Here we will apply LPEM algorithm to genome scale metabolic model (GSM) of Acetobacter woodii. As seen in practical 4, the organism is capable of assimilating CO2, CO and H2 and produce acetate and ethanol. We will use the GSM of A. woodii to investigate the LPEMs utilized for the production of acetate and ethanol. We will see if the organism utilizes CO and H2.
Instructions
1. Download the required model and python code file from here. This is a zip file.
2. Copy the downloaded zip file in the workshop directory on your system and extract the zip file.
3. A new directory called P6 will be created. From the terminal, cd to the P6/Analysis directory.
4. Start ScrumPy from this directory.
5. Read model. The name of the main model file is A.woodii.spy. Recall from previous practicals and read this model.
6. Read Model
1 m = ScrumPy.Model('../model/A.woodii.spy')

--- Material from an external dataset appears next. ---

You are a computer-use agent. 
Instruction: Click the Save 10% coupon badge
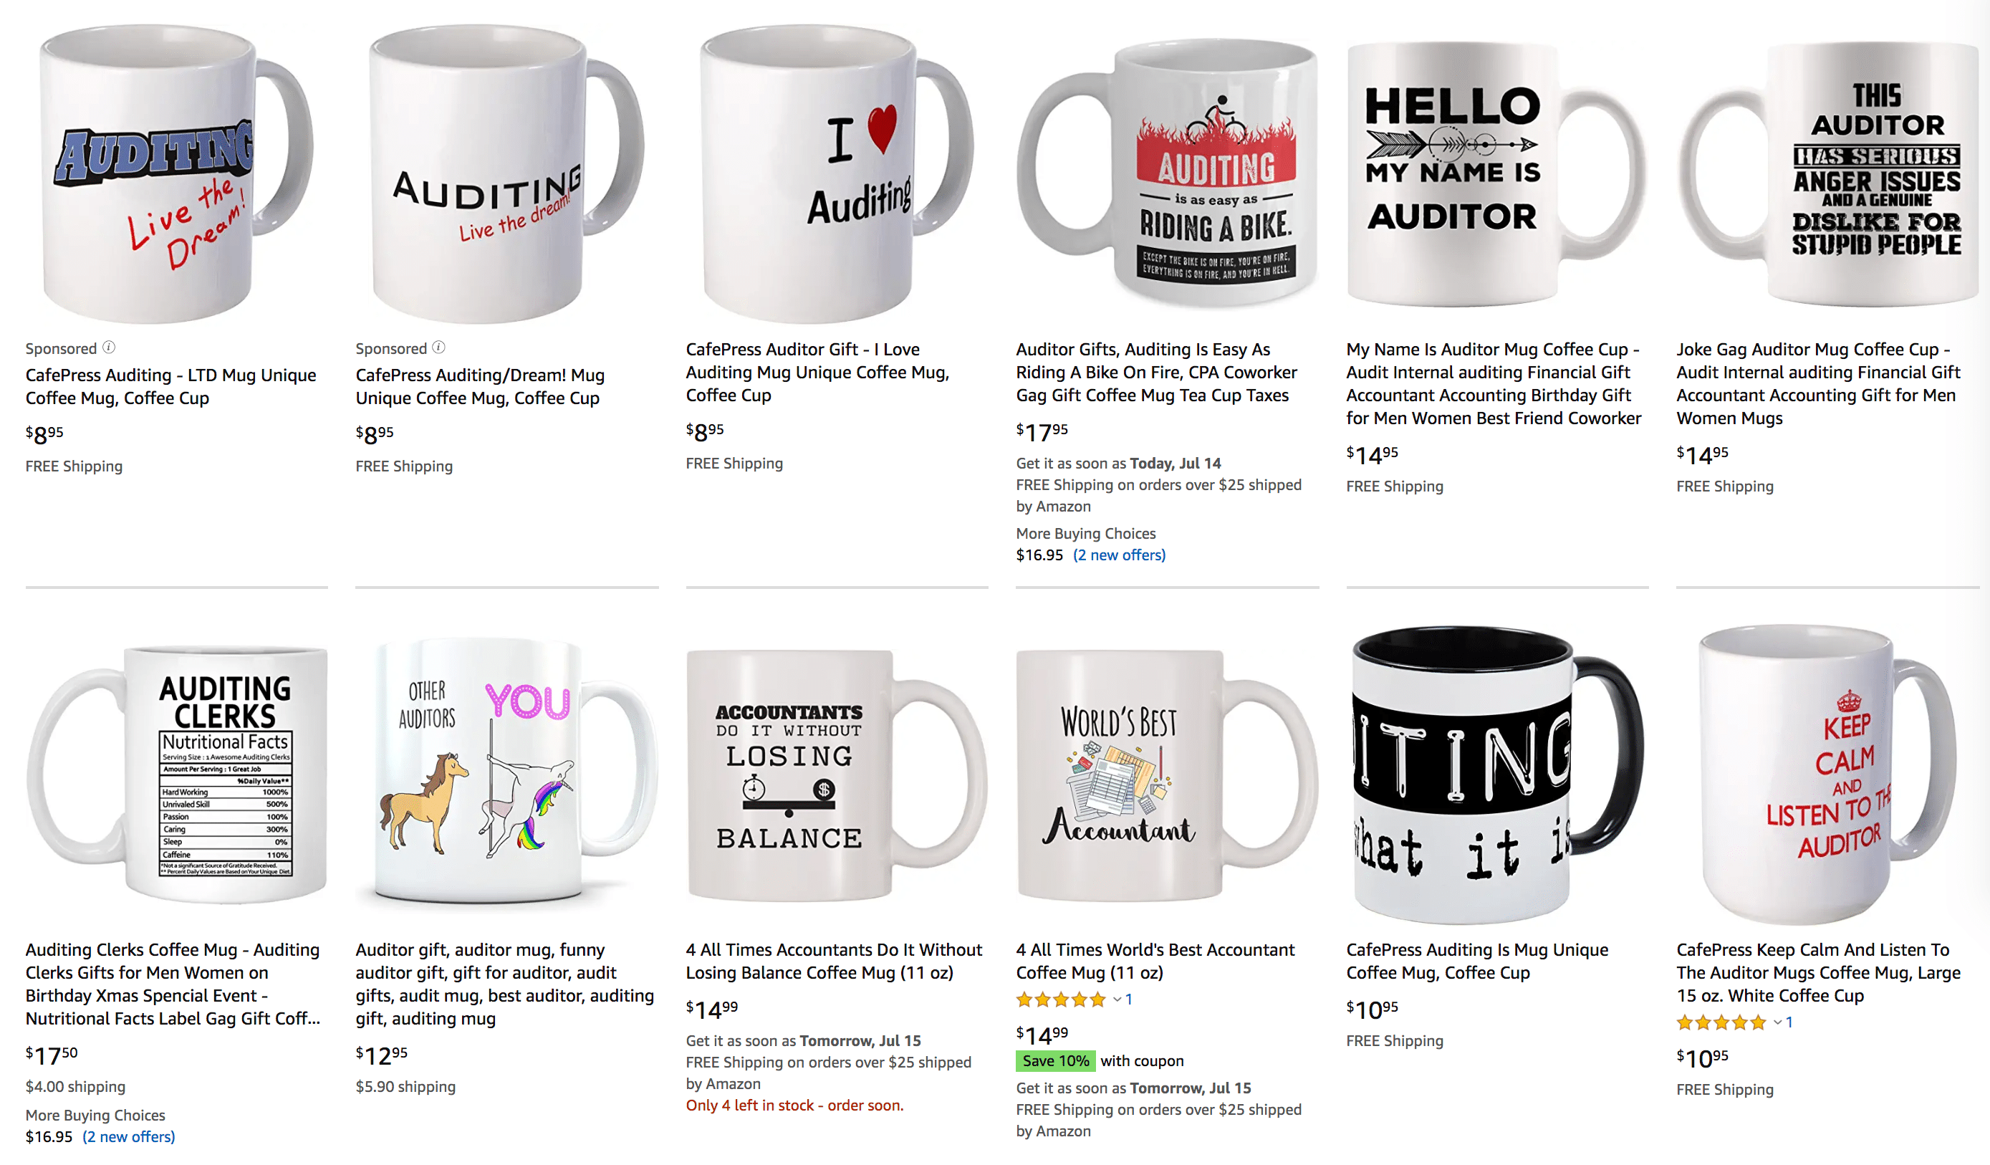(1055, 1062)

7. Import the BuildLP module that will help us create LP problem.
1 import BuildLP
8. We will now create a LP problem from this model. We would make the LP such that its objective function is minimization of total fluxes and there is no demand on biomass production. However, we will set a demand on the production of acetate and ethanol with a fixed value 1.

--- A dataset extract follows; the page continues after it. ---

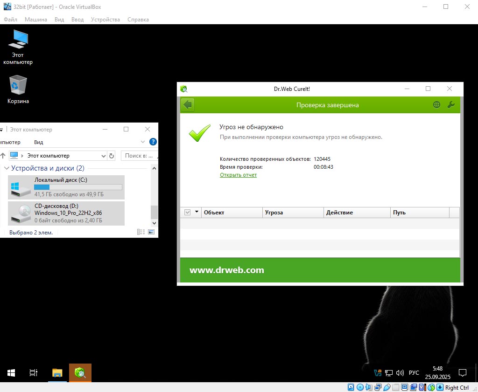Collapse the Устройства и диски group
The height and width of the screenshot is (392, 478).
point(7,168)
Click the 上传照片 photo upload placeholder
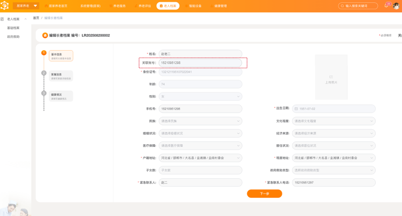Image resolution: width=402 pixels, height=216 pixels. pyautogui.click(x=331, y=77)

9. We will solve this LP problem and calculate the LPEMs for the solution. We have written a small function that will solve the above lp and apply the LPEM algorithm on the solution and return you the LP solution (sol) and the LPEMS result (modes).
10. Print the transport reactions active in the solution. Hint: The transport reaction ids have _tx in them.
11. How many reaction are active in the solution?
12. How many LPEM modes did you get?
To print the modes use following command
1 print(modes.Stos())